Directions:
When you reach the line with "Instruction: Enable 划词翻译 word translation" in the listing below, transcribe it and each line after it up to and including the line with "Switch to candlestick", exactly and with nothing else.

Records for the exercise Start Marker

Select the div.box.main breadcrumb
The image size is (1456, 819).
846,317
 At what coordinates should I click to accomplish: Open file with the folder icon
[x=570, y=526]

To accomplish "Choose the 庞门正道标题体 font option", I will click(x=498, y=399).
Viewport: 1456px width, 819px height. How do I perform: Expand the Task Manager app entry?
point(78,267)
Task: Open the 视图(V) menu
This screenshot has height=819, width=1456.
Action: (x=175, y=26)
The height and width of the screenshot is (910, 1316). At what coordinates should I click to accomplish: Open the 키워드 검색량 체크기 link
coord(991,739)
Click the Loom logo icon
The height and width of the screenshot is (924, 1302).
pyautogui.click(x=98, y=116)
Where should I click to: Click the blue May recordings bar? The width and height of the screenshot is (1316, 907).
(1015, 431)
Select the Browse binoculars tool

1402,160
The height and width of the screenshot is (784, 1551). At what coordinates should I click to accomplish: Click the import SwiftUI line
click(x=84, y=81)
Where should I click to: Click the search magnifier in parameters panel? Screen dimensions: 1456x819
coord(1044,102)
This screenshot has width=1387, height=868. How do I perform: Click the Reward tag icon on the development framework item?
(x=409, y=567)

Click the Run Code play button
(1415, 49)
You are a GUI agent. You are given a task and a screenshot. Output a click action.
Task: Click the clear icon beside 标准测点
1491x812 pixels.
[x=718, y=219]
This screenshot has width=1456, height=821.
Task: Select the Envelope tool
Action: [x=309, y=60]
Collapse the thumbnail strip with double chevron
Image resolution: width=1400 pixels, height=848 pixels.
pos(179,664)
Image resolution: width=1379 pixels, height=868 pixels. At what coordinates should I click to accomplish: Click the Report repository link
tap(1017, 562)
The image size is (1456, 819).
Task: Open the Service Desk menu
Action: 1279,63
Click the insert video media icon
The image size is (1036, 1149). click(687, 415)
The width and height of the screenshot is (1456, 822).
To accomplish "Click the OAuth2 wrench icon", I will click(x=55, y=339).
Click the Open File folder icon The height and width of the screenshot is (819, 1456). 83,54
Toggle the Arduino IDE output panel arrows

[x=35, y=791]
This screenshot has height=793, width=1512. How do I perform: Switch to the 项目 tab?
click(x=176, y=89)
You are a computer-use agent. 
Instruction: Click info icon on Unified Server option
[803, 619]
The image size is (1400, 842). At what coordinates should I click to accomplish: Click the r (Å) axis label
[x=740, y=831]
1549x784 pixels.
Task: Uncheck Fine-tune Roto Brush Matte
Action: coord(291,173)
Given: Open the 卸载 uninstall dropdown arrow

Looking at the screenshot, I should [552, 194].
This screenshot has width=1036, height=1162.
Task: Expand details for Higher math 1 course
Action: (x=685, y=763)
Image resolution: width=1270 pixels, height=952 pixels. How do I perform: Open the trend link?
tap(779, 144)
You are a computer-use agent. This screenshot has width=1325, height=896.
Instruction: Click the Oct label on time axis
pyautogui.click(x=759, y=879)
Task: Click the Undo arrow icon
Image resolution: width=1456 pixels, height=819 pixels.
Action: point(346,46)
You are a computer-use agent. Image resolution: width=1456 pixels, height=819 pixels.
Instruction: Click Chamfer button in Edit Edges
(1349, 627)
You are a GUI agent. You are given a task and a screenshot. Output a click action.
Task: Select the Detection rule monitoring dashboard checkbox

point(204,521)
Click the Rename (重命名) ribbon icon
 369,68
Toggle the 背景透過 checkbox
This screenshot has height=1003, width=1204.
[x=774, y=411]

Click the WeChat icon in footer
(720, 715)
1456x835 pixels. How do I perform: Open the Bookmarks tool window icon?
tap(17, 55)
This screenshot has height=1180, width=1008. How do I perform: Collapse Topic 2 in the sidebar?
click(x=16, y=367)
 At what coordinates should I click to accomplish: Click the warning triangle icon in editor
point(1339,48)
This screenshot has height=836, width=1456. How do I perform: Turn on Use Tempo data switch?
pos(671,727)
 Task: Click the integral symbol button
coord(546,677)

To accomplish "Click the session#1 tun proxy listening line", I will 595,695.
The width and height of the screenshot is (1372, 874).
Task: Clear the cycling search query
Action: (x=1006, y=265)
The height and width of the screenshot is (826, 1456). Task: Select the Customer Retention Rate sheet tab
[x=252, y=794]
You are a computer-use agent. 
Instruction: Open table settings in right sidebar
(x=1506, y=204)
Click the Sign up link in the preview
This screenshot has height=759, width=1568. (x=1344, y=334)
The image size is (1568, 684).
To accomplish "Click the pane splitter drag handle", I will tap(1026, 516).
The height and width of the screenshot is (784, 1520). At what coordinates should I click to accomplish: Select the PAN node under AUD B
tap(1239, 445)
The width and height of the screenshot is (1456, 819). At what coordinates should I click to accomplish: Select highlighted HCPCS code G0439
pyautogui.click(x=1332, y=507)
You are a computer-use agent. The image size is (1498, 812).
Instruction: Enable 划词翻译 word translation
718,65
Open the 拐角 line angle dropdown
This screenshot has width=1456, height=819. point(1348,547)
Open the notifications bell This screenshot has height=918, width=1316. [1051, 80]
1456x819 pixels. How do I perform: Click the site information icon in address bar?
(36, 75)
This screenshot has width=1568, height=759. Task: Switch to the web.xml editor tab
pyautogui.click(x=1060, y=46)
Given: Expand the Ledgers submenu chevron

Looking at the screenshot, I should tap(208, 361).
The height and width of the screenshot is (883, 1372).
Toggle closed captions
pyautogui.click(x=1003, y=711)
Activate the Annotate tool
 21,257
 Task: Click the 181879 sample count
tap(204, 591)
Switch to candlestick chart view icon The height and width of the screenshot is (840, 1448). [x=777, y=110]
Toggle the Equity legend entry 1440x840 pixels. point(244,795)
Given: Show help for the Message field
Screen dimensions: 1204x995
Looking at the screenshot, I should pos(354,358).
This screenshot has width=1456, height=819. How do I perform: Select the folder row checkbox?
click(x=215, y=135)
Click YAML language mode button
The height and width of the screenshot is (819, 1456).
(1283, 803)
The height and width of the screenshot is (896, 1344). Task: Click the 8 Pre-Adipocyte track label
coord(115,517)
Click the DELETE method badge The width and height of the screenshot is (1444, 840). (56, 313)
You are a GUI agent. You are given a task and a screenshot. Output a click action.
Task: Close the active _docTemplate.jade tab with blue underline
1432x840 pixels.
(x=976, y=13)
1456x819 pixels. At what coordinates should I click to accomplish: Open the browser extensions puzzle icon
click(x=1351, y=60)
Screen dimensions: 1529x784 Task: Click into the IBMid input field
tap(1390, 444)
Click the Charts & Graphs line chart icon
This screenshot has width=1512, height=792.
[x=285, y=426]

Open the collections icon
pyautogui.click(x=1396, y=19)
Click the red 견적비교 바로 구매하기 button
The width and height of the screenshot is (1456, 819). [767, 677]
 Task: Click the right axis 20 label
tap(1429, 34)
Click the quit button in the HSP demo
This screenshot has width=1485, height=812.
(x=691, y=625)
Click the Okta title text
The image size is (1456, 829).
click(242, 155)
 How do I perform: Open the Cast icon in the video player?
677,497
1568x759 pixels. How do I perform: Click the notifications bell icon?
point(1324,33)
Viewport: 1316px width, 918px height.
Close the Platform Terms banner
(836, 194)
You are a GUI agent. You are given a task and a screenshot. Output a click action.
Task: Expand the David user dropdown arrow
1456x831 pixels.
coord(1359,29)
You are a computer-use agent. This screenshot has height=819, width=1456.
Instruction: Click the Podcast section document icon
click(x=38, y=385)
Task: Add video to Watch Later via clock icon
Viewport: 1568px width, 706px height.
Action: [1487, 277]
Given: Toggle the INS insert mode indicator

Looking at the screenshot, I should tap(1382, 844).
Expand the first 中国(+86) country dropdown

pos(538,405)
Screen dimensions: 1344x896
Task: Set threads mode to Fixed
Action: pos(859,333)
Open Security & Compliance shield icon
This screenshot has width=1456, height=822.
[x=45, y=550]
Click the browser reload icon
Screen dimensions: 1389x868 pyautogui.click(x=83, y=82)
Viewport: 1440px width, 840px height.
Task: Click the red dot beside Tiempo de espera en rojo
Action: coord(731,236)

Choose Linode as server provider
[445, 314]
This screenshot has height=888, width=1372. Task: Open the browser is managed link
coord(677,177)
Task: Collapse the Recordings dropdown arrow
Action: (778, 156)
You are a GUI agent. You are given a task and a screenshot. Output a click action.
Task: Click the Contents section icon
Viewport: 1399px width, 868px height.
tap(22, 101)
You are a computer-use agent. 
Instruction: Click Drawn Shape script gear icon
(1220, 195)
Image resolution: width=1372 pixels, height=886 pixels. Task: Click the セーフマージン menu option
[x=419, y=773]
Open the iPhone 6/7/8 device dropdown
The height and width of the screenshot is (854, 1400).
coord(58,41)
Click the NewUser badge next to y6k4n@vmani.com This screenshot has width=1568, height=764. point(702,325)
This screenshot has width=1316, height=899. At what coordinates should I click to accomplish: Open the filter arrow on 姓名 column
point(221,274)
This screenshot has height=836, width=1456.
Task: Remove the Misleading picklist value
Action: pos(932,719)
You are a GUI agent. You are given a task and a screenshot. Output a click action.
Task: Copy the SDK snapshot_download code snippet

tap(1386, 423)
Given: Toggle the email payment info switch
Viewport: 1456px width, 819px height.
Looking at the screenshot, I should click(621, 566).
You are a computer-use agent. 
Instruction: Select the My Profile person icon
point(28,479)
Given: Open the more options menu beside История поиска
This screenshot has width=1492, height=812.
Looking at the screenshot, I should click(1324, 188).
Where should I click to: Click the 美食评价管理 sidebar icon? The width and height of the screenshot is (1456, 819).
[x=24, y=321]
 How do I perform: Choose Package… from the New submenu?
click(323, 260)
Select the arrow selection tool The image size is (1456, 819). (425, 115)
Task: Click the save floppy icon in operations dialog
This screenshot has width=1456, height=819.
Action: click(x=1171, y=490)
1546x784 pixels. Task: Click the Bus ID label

Records for the exercise End Marker

Response to the exercise:
Instruction: Enable 划词翻译 word translation
718,65
Open the 拐角 line angle dropdown
This screenshot has width=1456, height=819. point(1348,547)
Open the notifications bell This screenshot has height=918, width=1316. [1051, 80]
1456x819 pixels. How do I perform: Click the site information icon in address bar?
(36, 75)
This screenshot has width=1568, height=759. Task: Switch to the web.xml editor tab
pyautogui.click(x=1060, y=46)
Given: Expand the Ledgers submenu chevron

Looking at the screenshot, I should tap(208, 361).
The height and width of the screenshot is (883, 1372).
Toggle closed captions
pyautogui.click(x=1003, y=711)
Activate the Annotate tool
 21,257
 Task: Click the 181879 sample count
tap(204, 591)
Switch to candlestick chart view icon The height and width of the screenshot is (840, 1448). [x=777, y=110]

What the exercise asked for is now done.